Backed into a corner, Fernandez goes to Dawiya’s village and, using more alcohol, tells him that Allison will arrest him and give his lands to the Mongu tribe. Allison passes through Dawiya’s lands on his way to arrest Fernandez, which leads Dawiya to believe that what Fernandez told him is true. Yilkuba warns the king that the prophecy is coming true, but Dawiya is too angry and drunk to listen and prepares for war. Distressed, Yilkuba goes to Allison and warns him of Dawiya’s incoming attack, but Allison refuses to back down. Yilkuba enlists the help of the Mongu tribe instead.

Fueled by liquor, Dawiya leads his men into battle the next day. At the same time, the king of the Mongu tribe leads his people to meet him head on. Dawiya’s men arrive at Allison’s encampment first, but Allison shoots and kills several of them with a pistol, causing the force to temporarily retreat. They try to surround the camp instead but are met with more gun fire from Allison and the tribe messengers hiding among the rocks. A spear lands in Allison’s arm and wounds him, but he manages to hold his ground until the arrival of the Mongu, who chase off Dawiya’s men.

Allison goes to Dawiya’s recently abandoned village and burns it down as punishment for the attack. Meanwhile, Dawiya finally realizes that Fernandez lied to him. He tracks him down to his house and kills him, but Allison catches him as he’s leaving. The film ends with Stuart apologizing to Allison for not believing Fernandez’s treachery. The two of them reconcile and share a kiss.

== Cast ==

- Haddon Mason as Captain Peter Allison
- Reginald Fox as Mark Fernandez, a tin miner
- Hilda Cowley as nursing sister, Jean Stuart
- Yiberr as Dawiya, King of the Sura

== Reception ==
Upon the film's release, there was some positive press. A reviewer from the Exeter and Plymouth Gazette praised the drama in the film and the work of the British officers in the movie to “tame” the native people from their practices of slavery, human sacrifice, and devil worship. They also praise the realism of the film and how the African actors played roles that they also held in real life. A reviewer from the Dundee Courier praised Palaver for its British nature and claimed that it "ranks with the greatest films ever made."

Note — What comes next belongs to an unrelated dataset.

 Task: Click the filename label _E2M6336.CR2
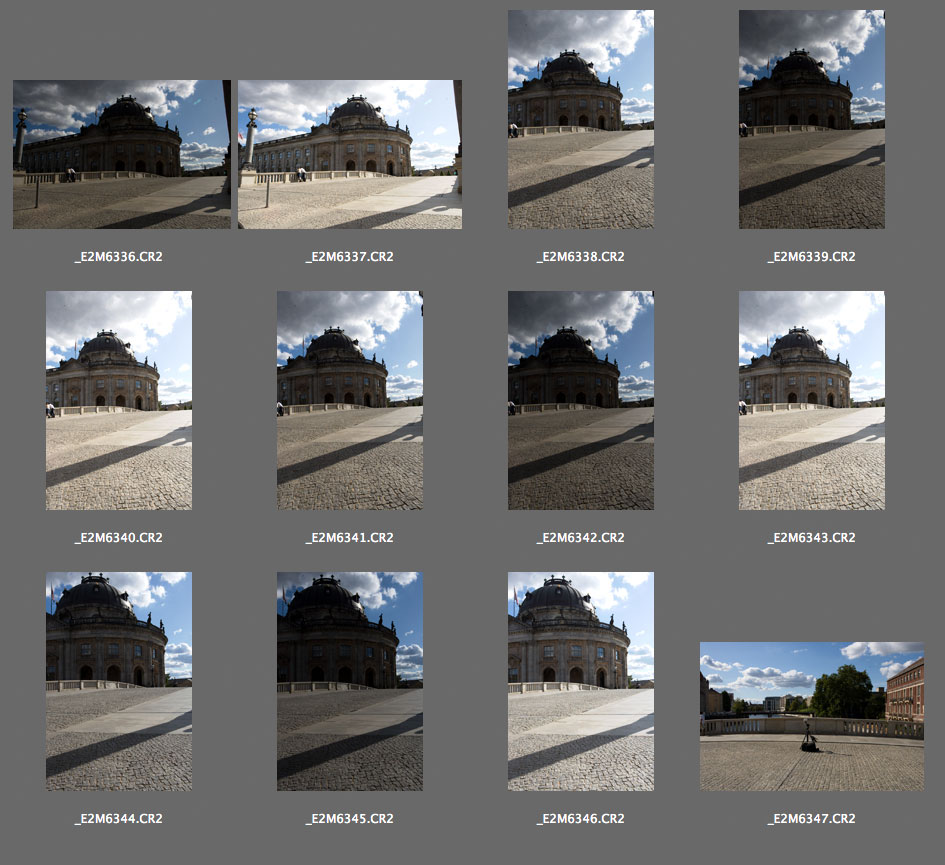[x=119, y=257]
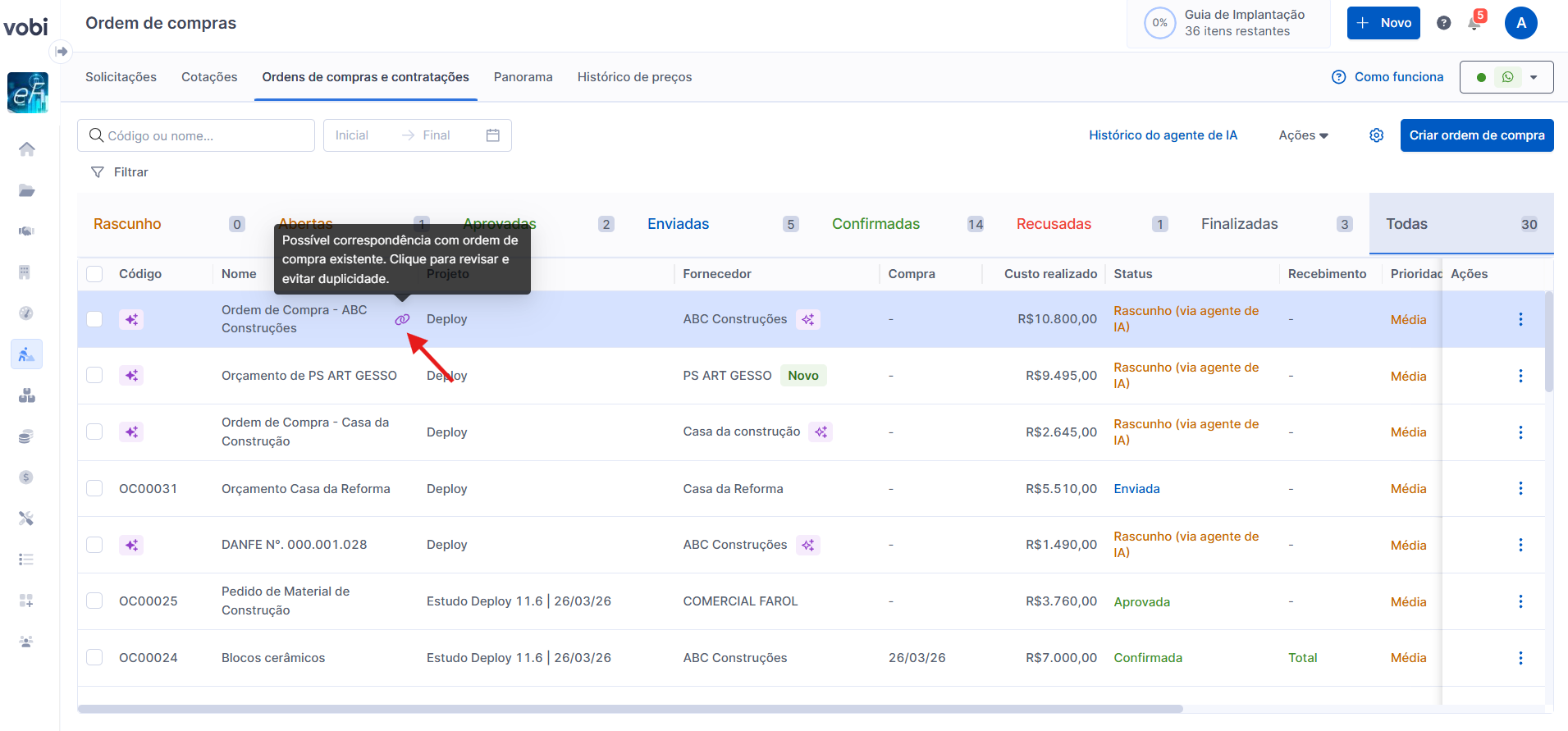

A reviewer from the Times did not find the film very interesting, claiming that it did not make full artistic use of its surroundings and thought that the romantic story line between Captain Allison and Jean Stuart was “trivial”. However, they conceded that the film might be of some educational merit. They were primarily interested in the African tribes portrayed and lamented their overall lack of use in the story, as they would have liked to see how things such as romantic relationships were handled among the Sura and Angas tribes.

==Criticism==
Later commentators have classified Palaver amongst other colonial films which claimed the "beneficent influence of the white man in Africa."Geoffrey Barkas (director, producer and scriptwriter) himself, in interviews about his work, referred to his casting from "cannibal pagan tribes" and spoke of their "blind savagery."

Nigerian Pulse magazine in 2017 described the film as "proudly racist", and noted: "Even though it was produced in Nigeria, Palaver was made for the British audience. There is no error in that the narrative was consistent with the popular idea sold in Europe that the colonial masters were doing Africans a favour by colonizing them."